-- Task goal --
Copy out the items below, swapping "trash can" for "wastebasket" wherever it occurs and leaving everything else unchanged.

-- Supplied records --
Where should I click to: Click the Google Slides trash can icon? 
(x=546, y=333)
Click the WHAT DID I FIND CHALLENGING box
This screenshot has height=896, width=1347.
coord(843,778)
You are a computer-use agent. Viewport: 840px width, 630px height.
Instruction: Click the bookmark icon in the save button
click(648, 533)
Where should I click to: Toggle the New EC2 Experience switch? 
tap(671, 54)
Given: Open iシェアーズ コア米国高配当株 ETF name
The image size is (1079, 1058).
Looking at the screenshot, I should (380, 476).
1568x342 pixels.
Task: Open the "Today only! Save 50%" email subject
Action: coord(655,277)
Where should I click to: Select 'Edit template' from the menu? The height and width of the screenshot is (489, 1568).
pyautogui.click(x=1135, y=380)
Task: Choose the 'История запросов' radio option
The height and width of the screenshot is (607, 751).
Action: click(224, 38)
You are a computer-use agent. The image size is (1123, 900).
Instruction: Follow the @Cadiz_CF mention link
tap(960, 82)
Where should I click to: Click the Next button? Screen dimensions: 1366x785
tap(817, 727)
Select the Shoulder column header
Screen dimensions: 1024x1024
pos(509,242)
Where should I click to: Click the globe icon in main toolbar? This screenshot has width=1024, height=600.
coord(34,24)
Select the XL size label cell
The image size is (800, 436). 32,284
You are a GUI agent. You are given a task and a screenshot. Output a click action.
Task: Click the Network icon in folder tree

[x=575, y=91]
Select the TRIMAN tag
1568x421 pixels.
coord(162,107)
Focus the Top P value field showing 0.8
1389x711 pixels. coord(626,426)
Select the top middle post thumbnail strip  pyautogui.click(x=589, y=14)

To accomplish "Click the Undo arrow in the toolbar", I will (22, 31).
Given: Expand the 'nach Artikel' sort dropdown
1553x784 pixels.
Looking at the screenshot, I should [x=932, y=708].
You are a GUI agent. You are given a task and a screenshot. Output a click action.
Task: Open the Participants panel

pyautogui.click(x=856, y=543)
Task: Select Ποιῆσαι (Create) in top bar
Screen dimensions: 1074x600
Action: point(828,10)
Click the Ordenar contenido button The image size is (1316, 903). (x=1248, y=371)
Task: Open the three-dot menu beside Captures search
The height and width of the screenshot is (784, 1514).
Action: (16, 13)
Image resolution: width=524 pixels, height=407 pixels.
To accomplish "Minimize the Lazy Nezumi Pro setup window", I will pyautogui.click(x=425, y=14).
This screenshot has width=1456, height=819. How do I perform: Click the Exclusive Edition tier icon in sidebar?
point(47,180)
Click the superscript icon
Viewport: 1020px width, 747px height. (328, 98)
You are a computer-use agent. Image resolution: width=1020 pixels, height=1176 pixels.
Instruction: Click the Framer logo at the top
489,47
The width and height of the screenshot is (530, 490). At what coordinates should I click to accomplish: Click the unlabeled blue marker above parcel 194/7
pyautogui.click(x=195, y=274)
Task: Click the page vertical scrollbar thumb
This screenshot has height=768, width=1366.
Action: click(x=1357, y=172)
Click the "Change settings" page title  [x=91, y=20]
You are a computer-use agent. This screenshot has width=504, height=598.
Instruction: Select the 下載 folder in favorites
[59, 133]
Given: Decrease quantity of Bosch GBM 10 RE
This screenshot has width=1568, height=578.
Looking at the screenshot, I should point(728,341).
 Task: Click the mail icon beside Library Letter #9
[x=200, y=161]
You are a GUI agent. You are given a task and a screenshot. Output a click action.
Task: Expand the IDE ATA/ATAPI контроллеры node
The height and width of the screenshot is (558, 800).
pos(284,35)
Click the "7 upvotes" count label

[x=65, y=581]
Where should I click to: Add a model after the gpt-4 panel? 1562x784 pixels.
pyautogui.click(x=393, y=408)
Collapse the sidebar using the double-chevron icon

-- Exercise response --
Where should I click to: Click the Google Slides wastebasket icon? 
(x=546, y=333)
Click the WHAT DID I FIND CHALLENGING box
This screenshot has height=896, width=1347.
coord(843,778)
You are a computer-use agent. Viewport: 840px width, 630px height.
Instruction: Click the bookmark icon in the save button
click(648, 533)
Where should I click to: Toggle the New EC2 Experience switch? 
tap(671, 54)
Given: Open iシェアーズ コア米国高配当株 ETF name
The image size is (1079, 1058).
Looking at the screenshot, I should (380, 476).
1568x342 pixels.
Task: Open the "Today only! Save 50%" email subject
Action: coord(655,277)
Where should I click to: Select 'Edit template' from the menu? The height and width of the screenshot is (489, 1568).
pyautogui.click(x=1135, y=380)
Task: Choose the 'История запросов' radio option
The height and width of the screenshot is (607, 751).
Action: click(224, 38)
You are a computer-use agent. The image size is (1123, 900).
Instruction: Follow the @Cadiz_CF mention link
tap(960, 82)
Where should I click to: Click the Next button? Screen dimensions: 1366x785
tap(817, 727)
Select the Shoulder column header
Screen dimensions: 1024x1024
pos(509,242)
Where should I click to: Click the globe icon in main toolbar? This screenshot has width=1024, height=600.
coord(34,24)
Select the XL size label cell
The image size is (800, 436). 32,284
You are a GUI agent. You are given a task and a screenshot. Output a click action.
Task: Click the Network icon in folder tree

[x=575, y=91]
Select the TRIMAN tag
1568x421 pixels.
coord(162,107)
Focus the Top P value field showing 0.8
1389x711 pixels. coord(626,426)
Select the top middle post thumbnail strip  pyautogui.click(x=589, y=14)

To accomplish "Click the Undo arrow in the toolbar", I will (22, 31).
Given: Expand the 'nach Artikel' sort dropdown
1553x784 pixels.
Looking at the screenshot, I should [x=932, y=708].
You are a GUI agent. You are given a task and a screenshot. Output a click action.
Task: Open the Participants panel

pyautogui.click(x=856, y=543)
Task: Select Ποιῆσαι (Create) in top bar
Screen dimensions: 1074x600
Action: point(828,10)
Click the Ordenar contenido button The image size is (1316, 903). (x=1248, y=371)
Task: Open the three-dot menu beside Captures search
The height and width of the screenshot is (784, 1514).
Action: (16, 13)
Image resolution: width=524 pixels, height=407 pixels.
To accomplish "Minimize the Lazy Nezumi Pro setup window", I will pyautogui.click(x=425, y=14).
This screenshot has width=1456, height=819. How do I perform: Click the Exclusive Edition tier icon in sidebar?
point(47,180)
Click the superscript icon
Viewport: 1020px width, 747px height. (328, 98)
You are a computer-use agent. Image resolution: width=1020 pixels, height=1176 pixels.
Instruction: Click the Framer logo at the top
489,47
The width and height of the screenshot is (530, 490). At what coordinates should I click to accomplish: Click the unlabeled blue marker above parcel 194/7
pyautogui.click(x=195, y=274)
Task: Click the page vertical scrollbar thumb
This screenshot has height=768, width=1366.
Action: click(x=1357, y=172)
Click the "Change settings" page title  [x=91, y=20]
You are a computer-use agent. This screenshot has width=504, height=598.
Instruction: Select the 下載 folder in favorites
[59, 133]
Given: Decrease quantity of Bosch GBM 10 RE
This screenshot has width=1568, height=578.
Looking at the screenshot, I should point(728,341).
 Task: Click the mail icon beside Library Letter #9
[x=200, y=161]
You are a GUI agent. You are given a task and a screenshot. Output a click action.
Task: Expand the IDE ATA/ATAPI контроллеры node
The height and width of the screenshot is (558, 800).
pos(284,35)
Click the "7 upvotes" count label

[x=65, y=581]
Where should I click to: Add a model after the gpt-4 panel? 1562x784 pixels.
pyautogui.click(x=393, y=408)
Collapse the sidebar using the double-chevron icon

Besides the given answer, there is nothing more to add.